Everyone knows how valuable horses are to their owners. These beautiful, yet fragile animals are susceptible to a variety of injuries and diseases. Equine Insurance provides essential protection for both the owner and the horse during times of injury or illness.
Equine insurance helps pay for treatments needed to bring the horse back to full work, or in other words, the way the horse was before the injury. Equine insurance is important to help reduce the overall cost of medical bills associated with an injury or illness. It is very important for every horse owner to protect their investment and their horse.
How much does horse insurance cost?
There are a number of factors that influence the cost of your equine insurance premium. The following factors can affect the cost of equine insurance:
Age of your Horse
Older horses can take longer to recover if they sustain an injury or end up having a disease. The older the horse, the more expensive the insurance will be.
Some health conditions are more likely to affect Geldings or Stallions vs. Mares vs. Colts or Fillies.
Certain breeds cost more and different breeds can be more susceptible to certain diseases and injuries.
Number of Horses
You may receive a discount for insuring multiple horses under the same policy.
Use and Discipline
Depending on what type of discipline you ride or show your horse, it can affect the overall rate of insurance. Examples of uses and disciplines include hunters, jumpers, equitation, dressage, pleasure, and breeding horses.
This is the most common type of policy and is typically combined with Major Medical, Surgical, and Colic coverage. Mortality Insurance covers the value of your horse if your horse dies. Make sure you read the fine print. Some policies will cover things like death from digestive disturbances, but death from your own neglect will not be covered. Participation in certain equine sports may not be covered if your horse dies or is put down for actions that happened in these events. Some have a clause that will pay a certain amount towards surgery, but if you opt not to have the surgery and euthanize your horse, the mortality policy may be worthless and negated.

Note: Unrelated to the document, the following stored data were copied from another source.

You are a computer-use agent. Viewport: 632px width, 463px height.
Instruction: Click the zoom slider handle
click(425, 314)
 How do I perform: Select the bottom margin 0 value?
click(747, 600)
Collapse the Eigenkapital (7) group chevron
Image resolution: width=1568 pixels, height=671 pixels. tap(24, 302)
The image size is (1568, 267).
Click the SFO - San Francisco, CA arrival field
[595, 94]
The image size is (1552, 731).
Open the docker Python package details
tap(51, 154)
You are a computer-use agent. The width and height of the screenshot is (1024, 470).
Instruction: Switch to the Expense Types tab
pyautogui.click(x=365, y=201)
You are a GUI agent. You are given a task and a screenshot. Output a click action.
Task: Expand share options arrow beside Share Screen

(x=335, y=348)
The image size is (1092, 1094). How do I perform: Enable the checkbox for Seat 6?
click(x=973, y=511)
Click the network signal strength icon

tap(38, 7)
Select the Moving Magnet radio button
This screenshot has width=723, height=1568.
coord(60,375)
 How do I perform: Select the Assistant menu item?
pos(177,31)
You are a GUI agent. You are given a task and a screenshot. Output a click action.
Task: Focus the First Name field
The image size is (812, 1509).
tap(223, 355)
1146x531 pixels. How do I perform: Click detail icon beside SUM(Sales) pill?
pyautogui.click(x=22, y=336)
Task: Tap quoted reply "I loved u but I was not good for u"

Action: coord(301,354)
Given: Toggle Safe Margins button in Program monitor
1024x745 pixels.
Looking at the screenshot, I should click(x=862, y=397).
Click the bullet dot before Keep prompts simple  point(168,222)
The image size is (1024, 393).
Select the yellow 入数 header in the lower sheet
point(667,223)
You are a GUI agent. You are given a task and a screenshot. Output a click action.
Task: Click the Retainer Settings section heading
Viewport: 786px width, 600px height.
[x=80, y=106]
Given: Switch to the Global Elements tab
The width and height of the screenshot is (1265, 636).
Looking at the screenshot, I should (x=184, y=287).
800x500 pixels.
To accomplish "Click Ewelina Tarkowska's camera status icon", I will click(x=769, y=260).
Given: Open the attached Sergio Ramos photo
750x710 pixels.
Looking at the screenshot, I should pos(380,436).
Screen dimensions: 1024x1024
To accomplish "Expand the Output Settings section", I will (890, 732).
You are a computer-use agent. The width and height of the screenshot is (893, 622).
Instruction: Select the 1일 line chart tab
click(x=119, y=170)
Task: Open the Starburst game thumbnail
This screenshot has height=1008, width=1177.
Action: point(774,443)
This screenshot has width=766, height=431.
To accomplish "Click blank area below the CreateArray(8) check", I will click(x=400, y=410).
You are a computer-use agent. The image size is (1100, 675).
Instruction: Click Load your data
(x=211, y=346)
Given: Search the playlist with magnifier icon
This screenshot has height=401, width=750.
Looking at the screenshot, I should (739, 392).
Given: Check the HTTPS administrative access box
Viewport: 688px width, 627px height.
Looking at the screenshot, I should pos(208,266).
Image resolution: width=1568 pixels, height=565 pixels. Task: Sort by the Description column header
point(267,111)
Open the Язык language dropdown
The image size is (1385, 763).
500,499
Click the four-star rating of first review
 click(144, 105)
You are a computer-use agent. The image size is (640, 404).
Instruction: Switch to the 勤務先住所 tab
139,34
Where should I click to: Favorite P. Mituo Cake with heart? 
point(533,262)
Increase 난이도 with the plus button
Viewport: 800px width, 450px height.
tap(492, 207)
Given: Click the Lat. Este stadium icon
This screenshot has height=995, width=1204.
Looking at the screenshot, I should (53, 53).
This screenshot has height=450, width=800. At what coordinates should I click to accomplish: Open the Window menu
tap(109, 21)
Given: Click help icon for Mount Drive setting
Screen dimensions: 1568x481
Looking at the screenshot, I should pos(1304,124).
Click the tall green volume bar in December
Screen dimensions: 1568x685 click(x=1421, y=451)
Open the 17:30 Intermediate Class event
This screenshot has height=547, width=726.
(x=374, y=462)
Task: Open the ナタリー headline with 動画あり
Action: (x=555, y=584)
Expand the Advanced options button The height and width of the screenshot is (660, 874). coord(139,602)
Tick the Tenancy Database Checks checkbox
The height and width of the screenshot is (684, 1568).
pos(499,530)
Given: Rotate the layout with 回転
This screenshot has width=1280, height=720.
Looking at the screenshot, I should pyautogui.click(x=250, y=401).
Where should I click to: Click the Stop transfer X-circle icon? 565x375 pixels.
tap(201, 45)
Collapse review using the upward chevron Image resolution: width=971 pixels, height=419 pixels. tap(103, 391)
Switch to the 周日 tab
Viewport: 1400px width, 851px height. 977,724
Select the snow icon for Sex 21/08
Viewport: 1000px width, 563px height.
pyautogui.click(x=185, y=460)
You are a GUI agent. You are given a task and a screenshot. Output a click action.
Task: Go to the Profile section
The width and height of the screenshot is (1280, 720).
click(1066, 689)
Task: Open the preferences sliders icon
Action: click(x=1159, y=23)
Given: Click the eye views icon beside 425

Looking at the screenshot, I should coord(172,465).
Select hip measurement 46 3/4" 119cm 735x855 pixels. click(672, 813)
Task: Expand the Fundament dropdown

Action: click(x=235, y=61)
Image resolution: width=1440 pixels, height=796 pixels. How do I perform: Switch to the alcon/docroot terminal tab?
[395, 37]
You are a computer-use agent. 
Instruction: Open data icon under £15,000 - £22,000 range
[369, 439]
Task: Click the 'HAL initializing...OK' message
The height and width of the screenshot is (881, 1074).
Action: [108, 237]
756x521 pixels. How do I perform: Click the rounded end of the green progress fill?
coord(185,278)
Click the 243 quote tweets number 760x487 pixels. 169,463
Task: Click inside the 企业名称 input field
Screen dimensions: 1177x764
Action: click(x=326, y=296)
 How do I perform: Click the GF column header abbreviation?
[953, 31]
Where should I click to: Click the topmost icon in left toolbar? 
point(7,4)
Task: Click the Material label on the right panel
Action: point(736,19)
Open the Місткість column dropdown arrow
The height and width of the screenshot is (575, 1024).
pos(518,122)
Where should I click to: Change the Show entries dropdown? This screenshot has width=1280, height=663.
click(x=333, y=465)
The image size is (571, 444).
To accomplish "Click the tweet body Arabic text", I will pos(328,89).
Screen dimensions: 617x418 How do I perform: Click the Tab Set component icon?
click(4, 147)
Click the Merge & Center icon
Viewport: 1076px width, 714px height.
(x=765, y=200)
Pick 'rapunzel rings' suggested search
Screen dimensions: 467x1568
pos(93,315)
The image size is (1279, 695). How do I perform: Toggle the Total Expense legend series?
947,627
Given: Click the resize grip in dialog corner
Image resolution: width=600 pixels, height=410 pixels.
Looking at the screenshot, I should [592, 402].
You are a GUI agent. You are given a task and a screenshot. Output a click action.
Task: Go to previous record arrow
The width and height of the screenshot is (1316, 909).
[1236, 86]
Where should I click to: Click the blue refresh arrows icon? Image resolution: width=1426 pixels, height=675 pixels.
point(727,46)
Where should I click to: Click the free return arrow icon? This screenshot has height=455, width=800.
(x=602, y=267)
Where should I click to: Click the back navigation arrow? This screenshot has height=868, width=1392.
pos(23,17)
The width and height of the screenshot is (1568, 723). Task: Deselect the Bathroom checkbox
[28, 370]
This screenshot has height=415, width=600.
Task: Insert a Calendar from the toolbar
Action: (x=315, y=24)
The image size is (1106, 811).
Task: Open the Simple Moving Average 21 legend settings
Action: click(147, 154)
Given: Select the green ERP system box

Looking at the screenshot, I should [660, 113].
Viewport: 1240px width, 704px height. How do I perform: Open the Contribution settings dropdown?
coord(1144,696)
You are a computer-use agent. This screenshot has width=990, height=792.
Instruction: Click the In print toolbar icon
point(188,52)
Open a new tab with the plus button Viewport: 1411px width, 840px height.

Major Medical, Surgical, and Colic
Major Medical, Surgical, and Colic coverage is typically purchased as part of mortality insurance. Carriers have various coverage limits depending on what treatment and therapy your horse needs in the event of an injury or disease. Some policies have additional limits of colic coverage included for no additional fee. This policy can cover different types of diagnostic and treatment methods (x-rays, ultrasounds, MRI, etc.). It is important to note exclusions can apply if your horse has had the same recurring injury and received prior treatment. Major Medical, Surgical, and Colic coverage always has a deductible which varies by company. Some companies have co-pays in addition to deductibles per occurrence.
Loss of Use
A loss of use policy (also called permanent disability) comes into play when your horse becomes permanently injured or has a disease where your horse can no longer continue its intended use. These polices will reimburse you a percentage of your horse’s value (usually 60% or less). Be wary of the fine print, because if your company pays you the value of the horse, unless the horse is a gelding, the company can take your horse and use it for breeding.